## What this task involves
Set out exactly, line by line, the stretch of data below that begins at the line containing "Digitaler Zugang (23, 2493)" and ends at the line containing "Neues über Hema (25, 2425)", with both ends kept.

## Records supplied
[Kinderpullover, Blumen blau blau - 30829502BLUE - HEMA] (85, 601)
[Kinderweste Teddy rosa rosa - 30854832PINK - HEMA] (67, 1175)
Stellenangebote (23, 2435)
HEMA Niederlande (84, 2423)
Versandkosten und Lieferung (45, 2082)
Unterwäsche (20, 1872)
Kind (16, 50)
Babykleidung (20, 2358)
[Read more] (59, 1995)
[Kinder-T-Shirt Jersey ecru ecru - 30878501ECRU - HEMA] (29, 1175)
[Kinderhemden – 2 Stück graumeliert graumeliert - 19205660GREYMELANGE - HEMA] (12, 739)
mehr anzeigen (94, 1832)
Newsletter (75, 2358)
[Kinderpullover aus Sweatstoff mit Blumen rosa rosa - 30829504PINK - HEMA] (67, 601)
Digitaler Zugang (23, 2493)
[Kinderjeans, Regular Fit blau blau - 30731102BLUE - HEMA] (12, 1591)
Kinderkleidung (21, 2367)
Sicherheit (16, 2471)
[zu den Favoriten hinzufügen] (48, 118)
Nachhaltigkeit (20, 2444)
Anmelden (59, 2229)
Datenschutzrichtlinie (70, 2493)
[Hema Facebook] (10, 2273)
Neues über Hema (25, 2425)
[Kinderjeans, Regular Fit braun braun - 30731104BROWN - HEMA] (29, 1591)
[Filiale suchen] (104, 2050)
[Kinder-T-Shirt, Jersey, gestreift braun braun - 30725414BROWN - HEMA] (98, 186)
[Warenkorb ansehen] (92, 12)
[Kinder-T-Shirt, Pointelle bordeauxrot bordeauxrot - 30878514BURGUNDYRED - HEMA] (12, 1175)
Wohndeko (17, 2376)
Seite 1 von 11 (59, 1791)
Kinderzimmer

## Reply
Digitaler Zugang (23, 2493)
[Kinderjeans, Regular Fit blau blau - 30731102BLUE - HEMA] (12, 1591)
Kinderkleidung (21, 2367)
Sicherheit (16, 2471)
[zu den Favoriten hinzufügen] (48, 118)
Nachhaltigkeit (20, 2444)
Anmelden (59, 2229)
Datenschutzrichtlinie (70, 2493)
[Hema Facebook] (10, 2273)
Neues über Hema (25, 2425)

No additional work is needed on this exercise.